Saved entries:
'''

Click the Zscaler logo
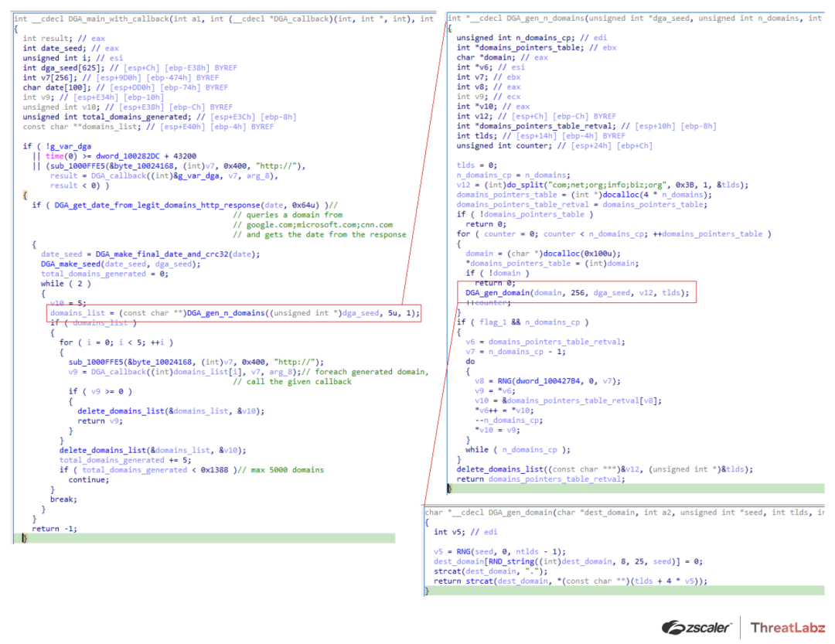Screen dimensions: 835x644 coord(696,627)
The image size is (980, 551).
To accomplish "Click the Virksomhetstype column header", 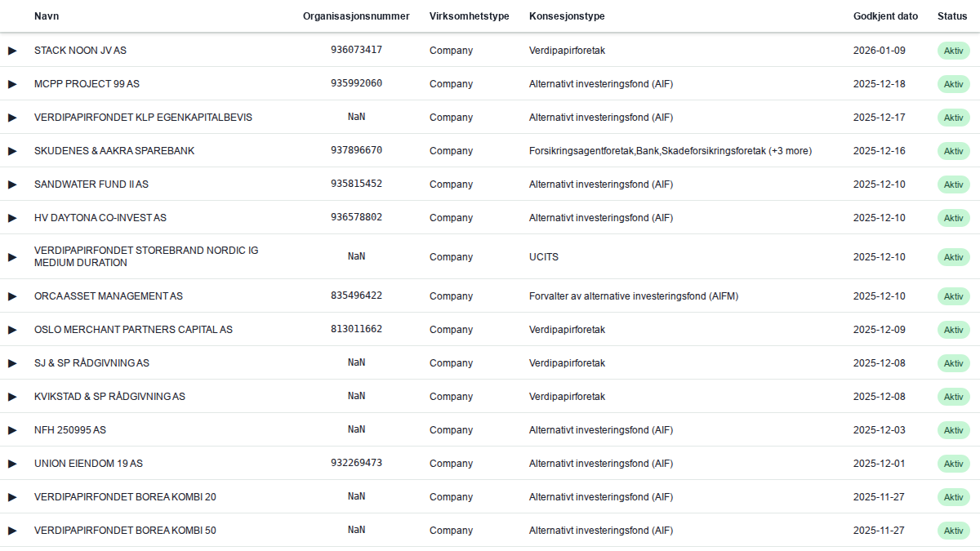I will tap(469, 16).
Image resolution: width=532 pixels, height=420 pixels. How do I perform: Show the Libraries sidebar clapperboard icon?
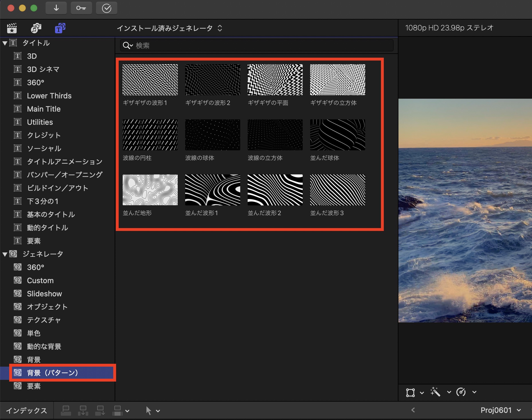pos(12,28)
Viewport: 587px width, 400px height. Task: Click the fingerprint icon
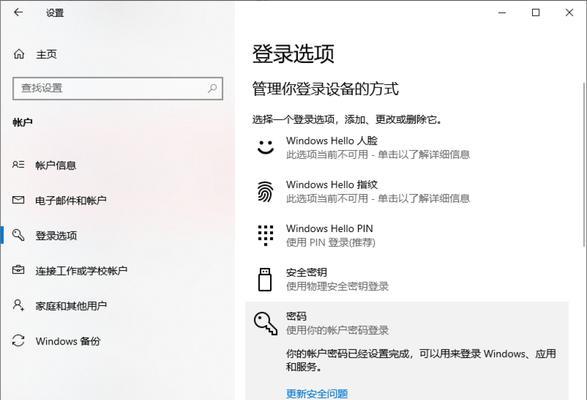point(265,191)
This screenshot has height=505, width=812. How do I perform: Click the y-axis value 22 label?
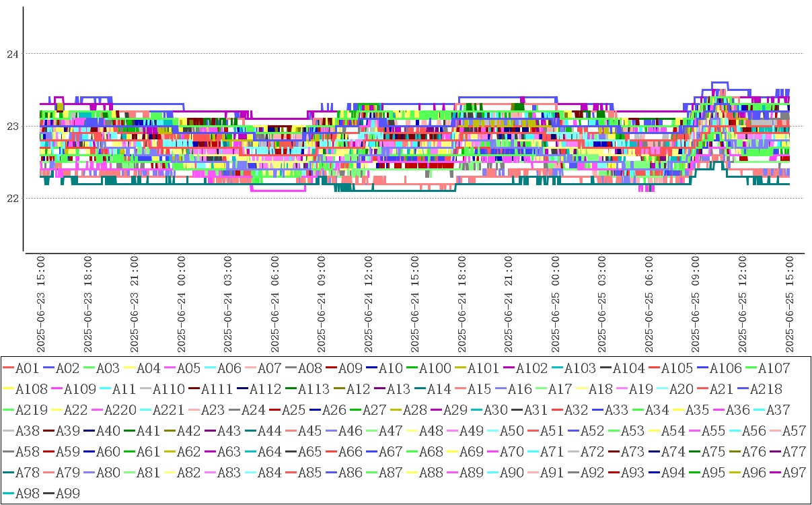[x=11, y=199]
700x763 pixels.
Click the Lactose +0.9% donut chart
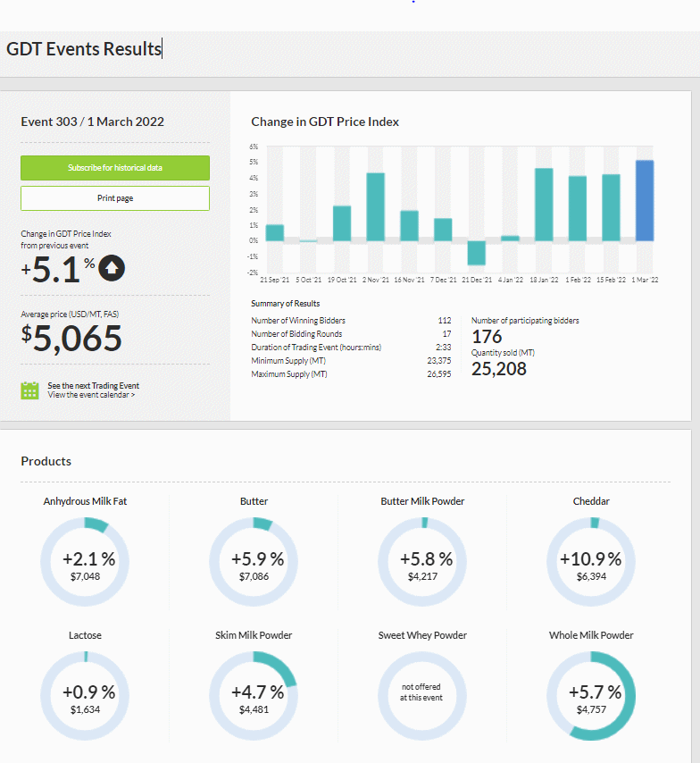[85, 696]
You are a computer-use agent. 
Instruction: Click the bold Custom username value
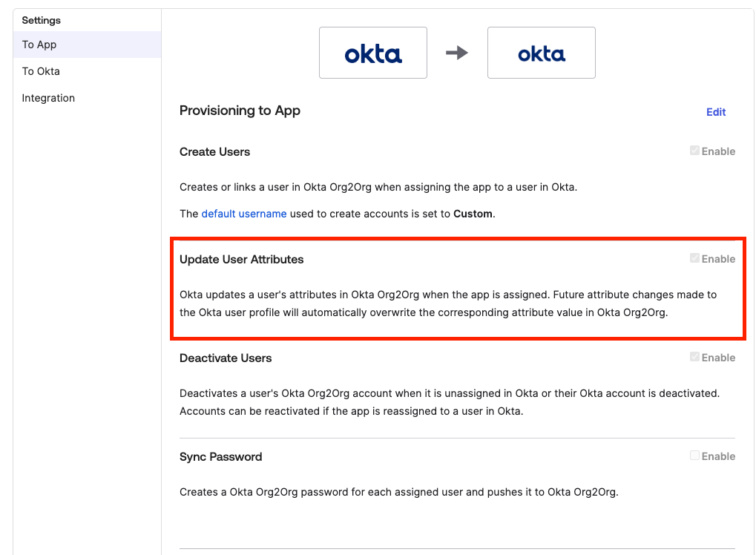(473, 214)
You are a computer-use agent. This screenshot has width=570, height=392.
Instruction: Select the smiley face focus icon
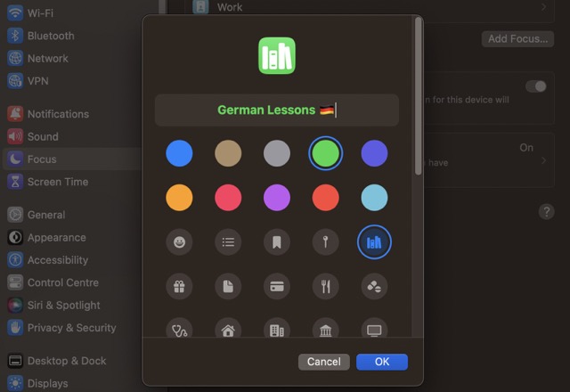179,241
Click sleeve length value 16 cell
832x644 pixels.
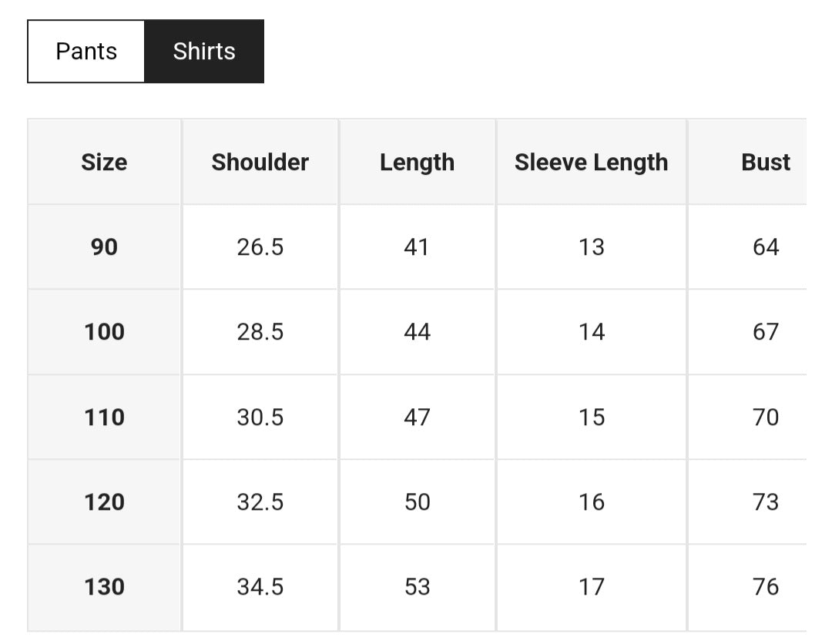coord(591,502)
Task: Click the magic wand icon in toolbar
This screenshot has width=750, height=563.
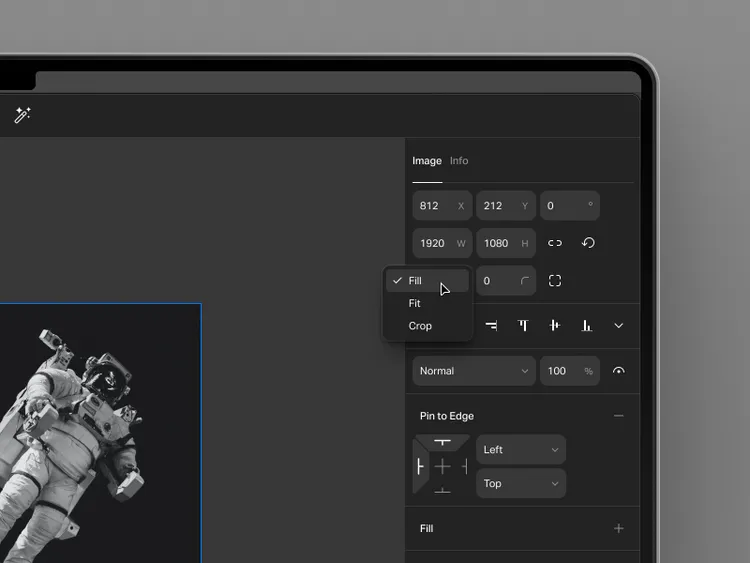Action: coord(22,115)
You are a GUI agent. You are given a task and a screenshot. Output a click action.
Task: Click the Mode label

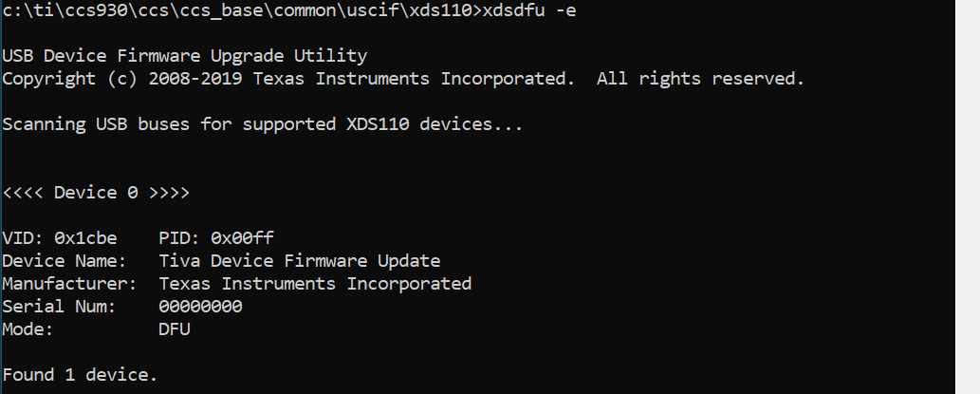[x=28, y=328]
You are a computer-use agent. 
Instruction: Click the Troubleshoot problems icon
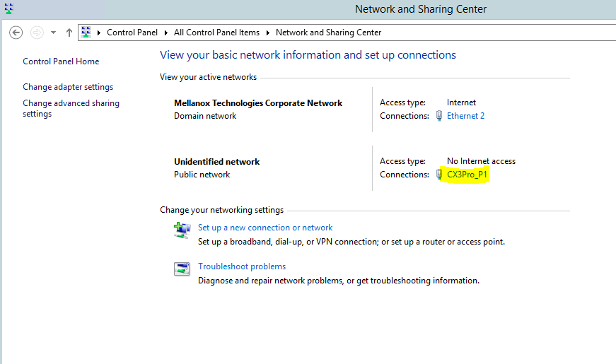coord(182,269)
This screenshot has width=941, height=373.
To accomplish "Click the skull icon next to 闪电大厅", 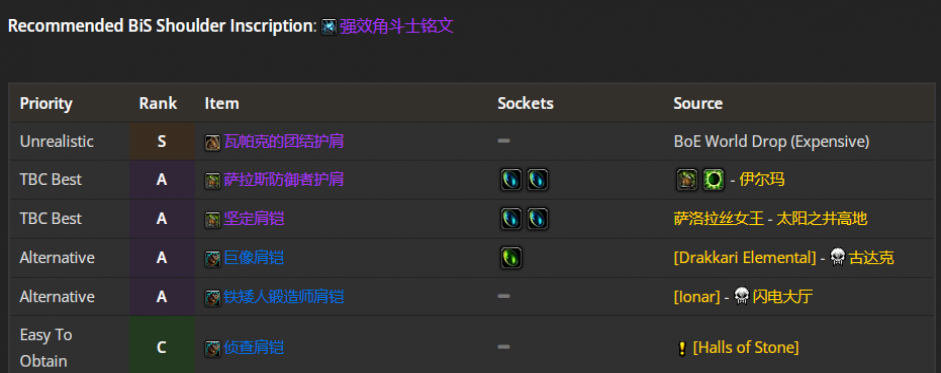I will click(x=742, y=297).
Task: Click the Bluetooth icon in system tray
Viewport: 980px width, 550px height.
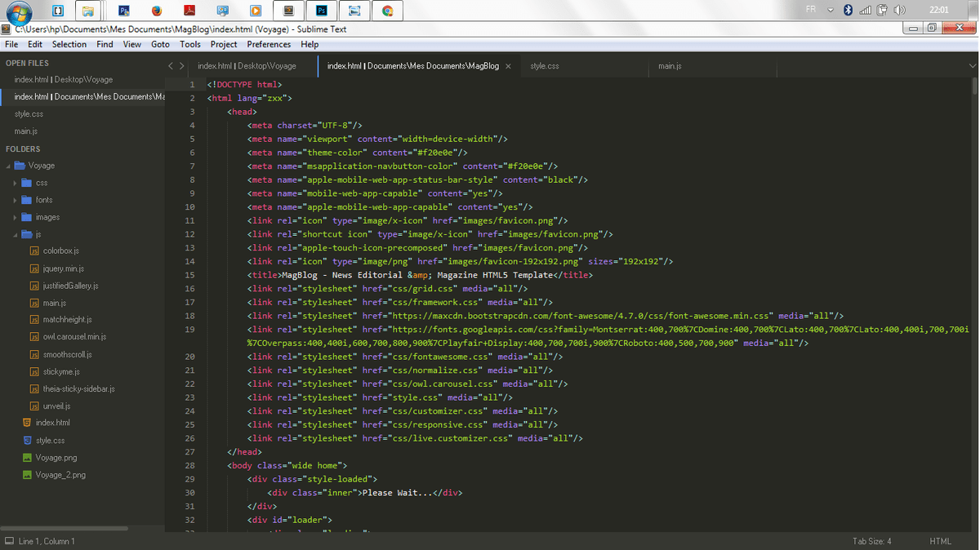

'''

INSTRUCTIONS FOR THE TASK =
From the records above, copy each line where the word "agent" can be found.

COMPLETED EXERCISE =
You are a computer-use agent. 
You are a computer-use agent. This screenshot has width=570, height=392.
You are a GUI agent. You are given a task and a screenshot. Output a click action.
You are a computer-use agent. 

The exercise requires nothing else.